USDA funds Wyrulec projects
Posted: Tuesday, Nov 6th, 2012
LINGLE – After a financial green light from the U.S. Department of Agriculture (USDA), Lingle-based electric cooperative Wyrulec Company is preparing for upcoming modernization projects.
In mid-October, The USDA announced funding in the form of $1.95 billion in loan guarantees to modernize and improve rural electric generation and infrastructure. Wyrulec received roughly $4.9 million in funding, which includes provisions for building and improving 85 miles of distribution line, other system improvements and about $155,000 for smart grid projects. According to the U.S. Department of Energy, a “smart grid” refers to a modern delivery system that incorporates computer-based remote control and automation technology.
Wyrulec General Manager Rollie Miller said the loan announcement is another step in a funding process that occurs every four or five years. Miller said Wyrulec workers analyze the needs of the service area, estimate costs, formulate a work plan and apply for the loan.

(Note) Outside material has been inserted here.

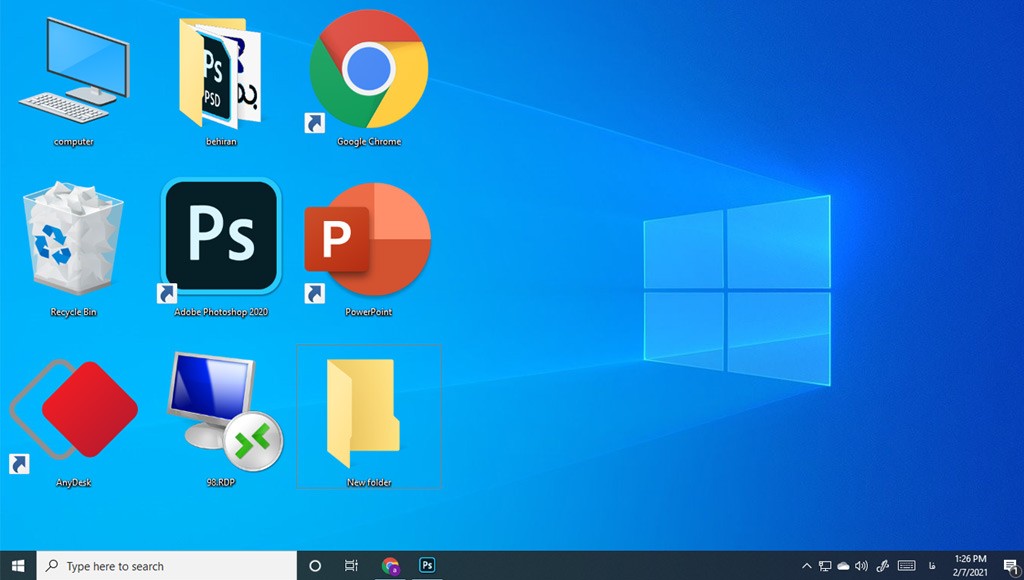Switch to Photoshop via taskbar icon
Viewport: 1024px width, 580px height.
pyautogui.click(x=427, y=565)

“That’s been done for decades,” Miller said. “We’ve received funding continuously from the USDA and (Cooperative Finance Corporation).”

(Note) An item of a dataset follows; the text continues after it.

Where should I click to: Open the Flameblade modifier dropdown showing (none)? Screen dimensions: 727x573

Miller said this cycle’s funding would be used for “multiple small projects” throughout the service area, including replacing poles and wires.
Wyrulec was incorporated in 1936. The first cooperative meeting was held on Dec. 22 o that year; the main topic of discussion at that time was a $29,000 loan request to build 25 miles of line to serve 78 customers.
Today, Wyrulec oversees 1,952 miles of line serving 4,704 accounts and 2,200 customers, according to its website. It is located at 500 Main Street in Lingle and can be reached at 307-837-2225 or 1-800-628-5266. Office hours until mid-May are 7:30 a.m. to 4:30 p.m. Monday through Friday.
The USDA’s Rural Development mission area funds community infrastructure, housing and business programs nationwide. It currently has an active portfolio of more than $172 billion in loans and loan guarantees designed to improve the quality of life in rural America.